- **Excerpted passage**
..........

Your new memoir opens with a scene where you're playing a show somewhere and you write, I love a stranger and a new city. I want to know their stories. What is it that draws you to people you don't know? I just think they're really surprising. And I think you can find something in common with pretty much anyone. And I think there's something attractive about every person, too. I mean, there are exceptions, but...
You know, for the most part, most people have something attractive about them. And interesting. Can you tell me how you attempt to perhaps find that kind of common ground with someone who might seem very dissimilar to you? Well, it has to be natural. You can't just bust up to someone and be like, tell me about your childhood. I mean, you could, but... Do you eat Funyuns? You know, you can't... I mean, you can, I guess. Right.
But one of the main ways to get people to talk is if you ask them what's good to eat in their city and people get really excited to tell you about stuff like that. Right, right. Or like, where do you go to buy your records if you want to buy from a local person? I do feel like living in this kind of unguarded way, attempting to connect with strangers is quite rare for someone who has a public career like yours. Does it strike you that way? Yeah.
I'm not really that recognizable. You think so? I have a very cubist face and I wear my hair up a lot and I look like a totally different person. No way. Yeah. And I don't know, I get away with it, which is fine. I mean, I'm not like super famous or anything anyway. People don't know it's me unless they just saw me on stage, I think. Do you like that? I do. Because...
Because you can go to the grocery store and, you know.
Can you just give me a sort of sketch of what life was like for you growing up? Oh, I mean, if it was a school year, I'd live with my dad. He was a very quiet person, also a drug addict, very depressed. He wasn't awful or mean or anything. He just wasn't really there. And I could not get his attention. You know, we were really poor and we lived in kind of a crappy house that was kind of wet. And often there just wasn't anything to eat. So what I would do is I would just kind of sit around and
turn on the space heater and sit in front of the TV and watch like Gilligan's Island, which I fucking hated. I didn't have anything else to do. You also mentioned in your memoir that you spend, you know, most of the time, the school year at your dad's and then you also spend summers at your mom's.
And that's kind of where I feel like you really get a sense of, it wasn't just that your parents were checked out. You were really neglected. And I wonder if you can talk about that period when you were functionally kind of abandoned by your mom for hours. Yeah. I mean, part of it was what was acceptable in the 70s. You know, there's a lot of
Gen X jokes about, you know, nobody raised us. But I... Like, my parents had to go to work. We were poor. So I don't... I'm not mad at them for not, you know, being around. Like, I understand that they had to go to work. Some of it was fun, you know? Some of it was like Huck Finn style. But there were no other characters in the story. It was just animals. You know, my dogs and my cats. And we would go to the river. And it was so beautiful. And so on that...

..........

- **Records held in a dataset**
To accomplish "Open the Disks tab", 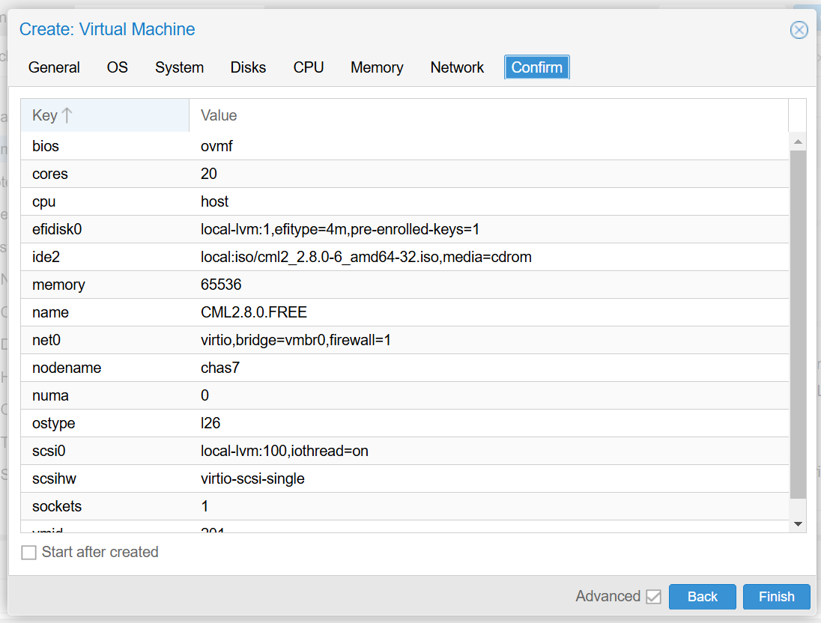I will click(x=248, y=67).
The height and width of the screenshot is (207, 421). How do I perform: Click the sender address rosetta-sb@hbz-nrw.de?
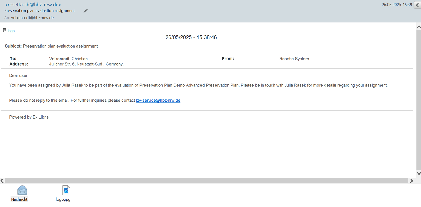tap(33, 5)
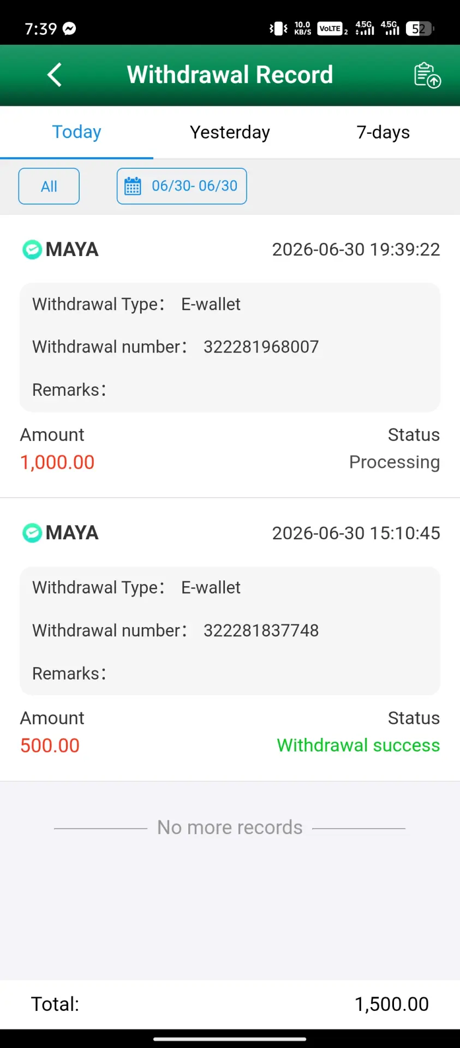The width and height of the screenshot is (460, 1048).
Task: Tap the vibrate mode icon in status bar
Action: coord(278,28)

..........

Carry the memoir interview forward with the next part of the conversation, starting right after its last lines.

It was a really magical experience. And on the other hand, it was like a kid can only take so much of that a day. Yeah. It just felt like forever. But I was just always trying to get people to notice me, my parents, and to even just like be with me. I kind of thought I was sort of this extra thing that was around that was kind of in the way. Yeah.
But I didn't think much of myself either. So there wasn't like some great rebellion at hand because I hadn't really connected the things. It was just like, this sucks. You felt discarded. What were the ways that you would try to get their attention? Being good at things like making pictures. I tried to be a really good artist. I tried to be really good at drawing. I would learn a lot of things. I didn't know I was doing it like a
facts about animals or, you know, what artist a song was by or who played bass on that song or what town that band was from. Trying to impress them? Yeah, just like, you know, I know a lot about animals or just, you know, just trying to seem useful somehow. And did that work? Oh, God, no. Was this a practice that you continued as a kid but then into your sort of teenage and adult life as well, trying to get their attention, trying to be useful or noticed?
I think I tried that into my, you know, late 30s. I mean, there were disconnects here and there. But my dad, I feel, you know, I understand him. Whereas my mother, I don't. And all I know, like, I have a lot of compassion for the fact that, you know, she had a kid when she was a kid and didn't want the kid.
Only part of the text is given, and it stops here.